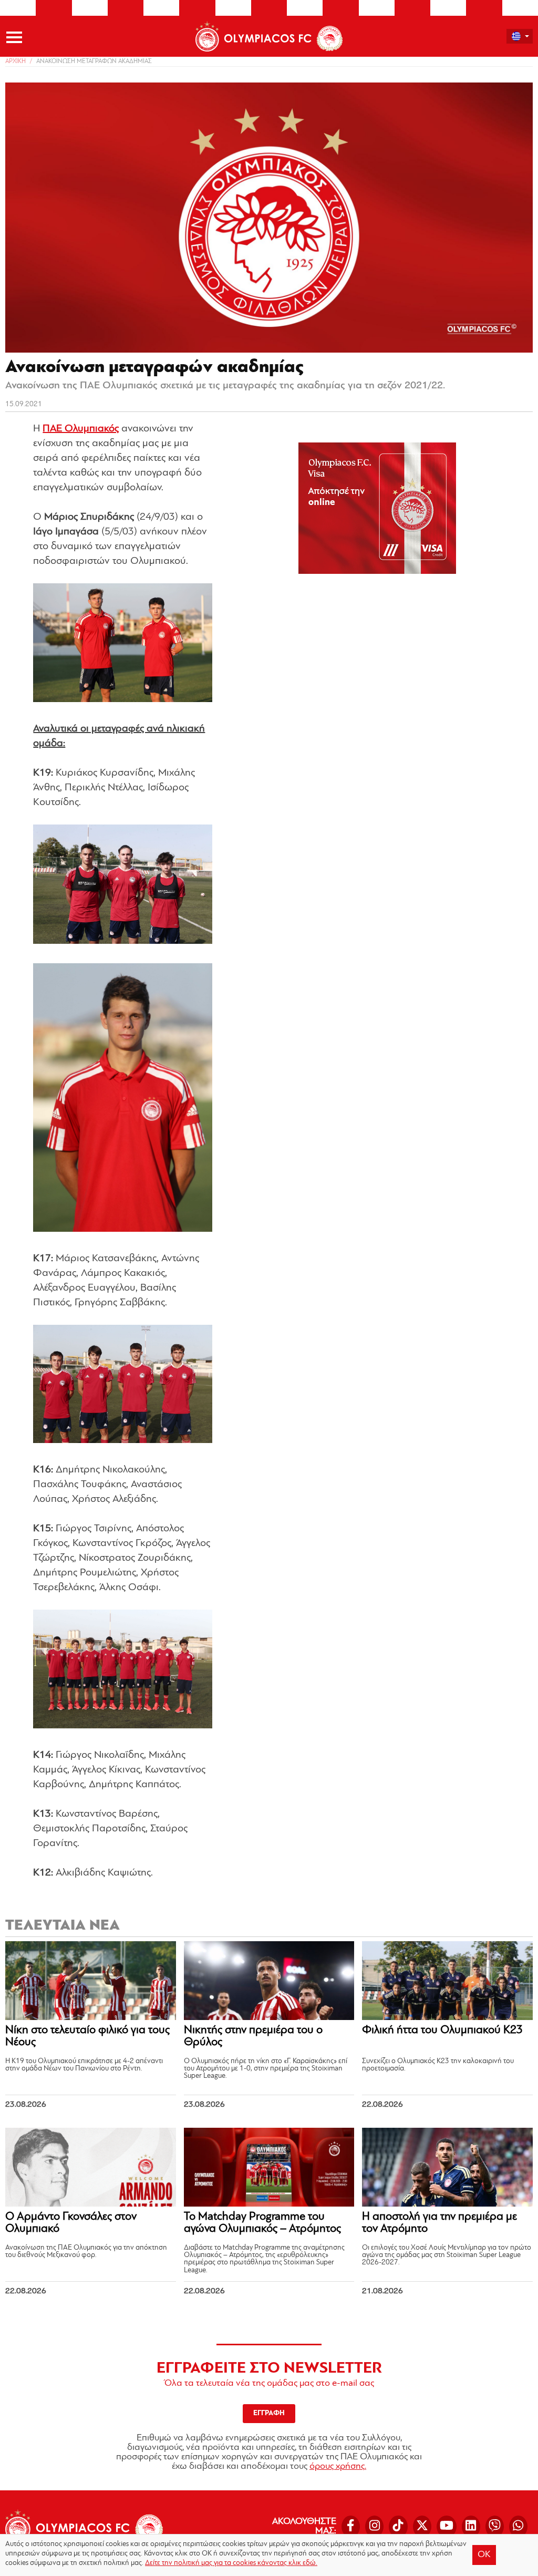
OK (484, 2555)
---
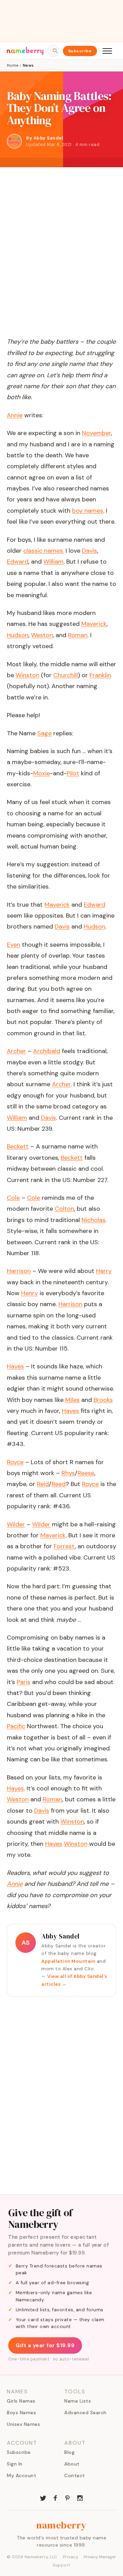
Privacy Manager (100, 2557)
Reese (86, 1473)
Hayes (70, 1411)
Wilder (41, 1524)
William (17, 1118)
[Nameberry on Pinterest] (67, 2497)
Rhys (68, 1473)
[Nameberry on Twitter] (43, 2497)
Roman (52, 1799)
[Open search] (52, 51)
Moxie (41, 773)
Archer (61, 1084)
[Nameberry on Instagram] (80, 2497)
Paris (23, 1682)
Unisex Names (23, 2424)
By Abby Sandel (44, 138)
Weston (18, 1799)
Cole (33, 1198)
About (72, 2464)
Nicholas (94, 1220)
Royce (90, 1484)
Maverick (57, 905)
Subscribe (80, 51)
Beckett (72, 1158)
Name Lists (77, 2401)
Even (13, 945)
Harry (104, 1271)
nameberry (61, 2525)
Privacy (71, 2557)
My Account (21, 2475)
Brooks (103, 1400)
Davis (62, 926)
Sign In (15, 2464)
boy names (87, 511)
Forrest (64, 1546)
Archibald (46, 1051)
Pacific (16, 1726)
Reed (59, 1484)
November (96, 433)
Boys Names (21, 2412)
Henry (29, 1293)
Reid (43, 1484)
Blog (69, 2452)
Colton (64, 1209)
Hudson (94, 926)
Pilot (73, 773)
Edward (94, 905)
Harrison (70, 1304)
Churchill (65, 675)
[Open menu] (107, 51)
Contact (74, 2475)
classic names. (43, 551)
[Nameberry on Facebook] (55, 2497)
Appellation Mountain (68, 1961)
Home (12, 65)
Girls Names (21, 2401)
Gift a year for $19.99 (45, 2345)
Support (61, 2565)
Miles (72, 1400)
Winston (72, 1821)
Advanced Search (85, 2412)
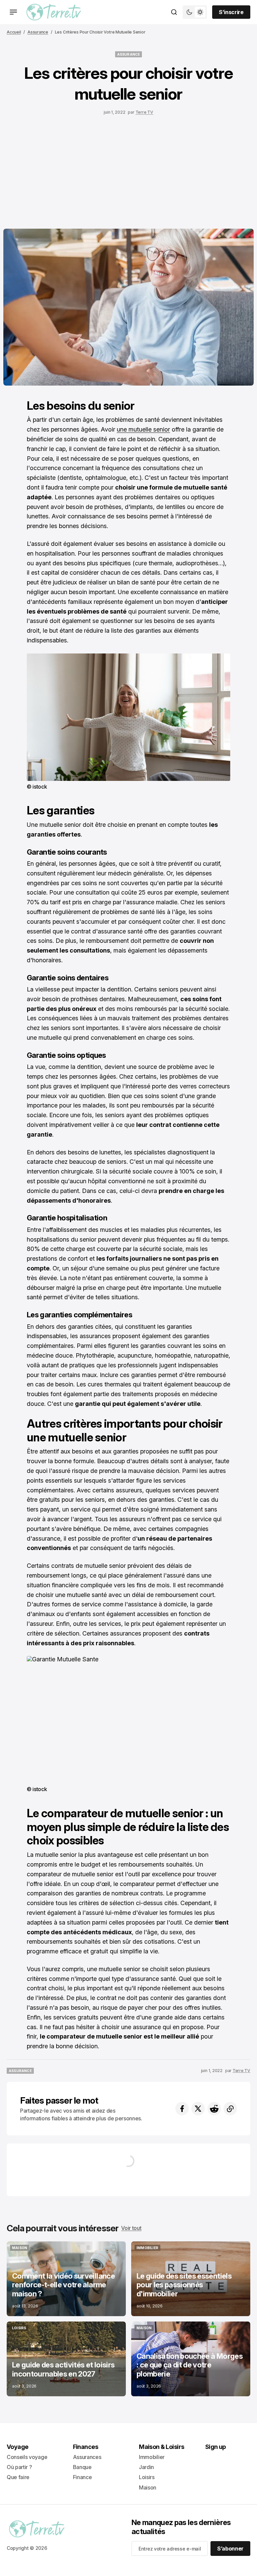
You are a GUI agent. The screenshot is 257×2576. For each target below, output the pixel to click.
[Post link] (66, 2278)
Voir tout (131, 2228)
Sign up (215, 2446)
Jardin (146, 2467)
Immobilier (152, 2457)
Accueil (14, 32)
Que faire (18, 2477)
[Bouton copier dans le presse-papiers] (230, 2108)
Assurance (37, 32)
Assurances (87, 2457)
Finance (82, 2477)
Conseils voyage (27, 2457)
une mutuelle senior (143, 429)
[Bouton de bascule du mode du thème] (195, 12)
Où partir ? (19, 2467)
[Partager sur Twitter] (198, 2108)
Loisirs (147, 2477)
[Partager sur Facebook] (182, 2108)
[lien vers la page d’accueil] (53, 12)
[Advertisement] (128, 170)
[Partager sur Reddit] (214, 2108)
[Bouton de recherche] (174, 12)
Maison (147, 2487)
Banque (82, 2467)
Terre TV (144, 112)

Prompt:
Copy every line of the listing where the word "Bouton" appears.

Task solution:
[Bouton copier dans le presse-papiers] (230, 2108)
[Bouton de bascule du mode du thème] (195, 12)
[Bouton de recherche] (174, 12)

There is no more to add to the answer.